Myanmar opposition leader Aung San Suu Kyi delivers her Nobel acceptance speech during a ceremony at Oslo's City Hall June 16, 2012. Aung San finally accepted her 1991 Nobel Peace Prize in Oslo on Saturday after spending a total of 15 years under house arrest and said full political freedom in her country was still a long way off. REUTERS/Daniel Sannum Lauten/Pool

Unit 4, Lesson 2

Lesson 2: Case Studies of Freedom in the 21st Century

Students will analyze contemporary efforts to achieve freedom and democracy in four case studies: Burma (also known as Myanmar), China, Cuba, and Tunisia. Working in groups, students will research a country and prepare a documentary newscast for presentation to the class.

Revolutionary graffiti adorns a wall of the Prime Minister's office in Tunis, January 22, 2011. Tunisia's interim prime minister promised to quit politics after elections, a pledge intended to appease protesters demanding remnants of the old guard leave a unity coalition formed after the overthrow of the president.
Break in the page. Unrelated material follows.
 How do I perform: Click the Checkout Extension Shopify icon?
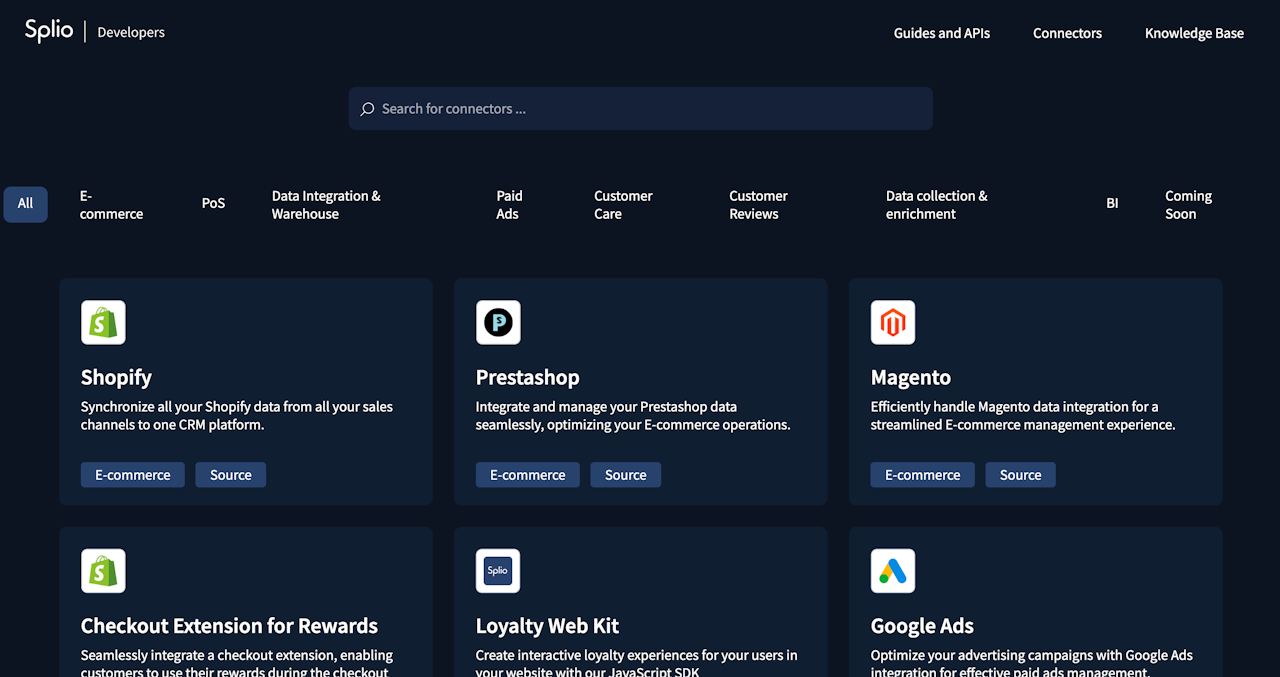[103, 571]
REUTERS/Finbarr O'Reilly

Unit 4, Lesson 3

Lesson 3: Assessing 21st Century Movements for Freedom

Using their research from Lesson 2, students will assess movements for freedom in Burma (also known as Myanmar), China, Cuba, and Tunisia. In discussion, they will compare the nature of the state, the individual’s experience of freedom, and the motivations and actions of individuals who have opposed repressive governments.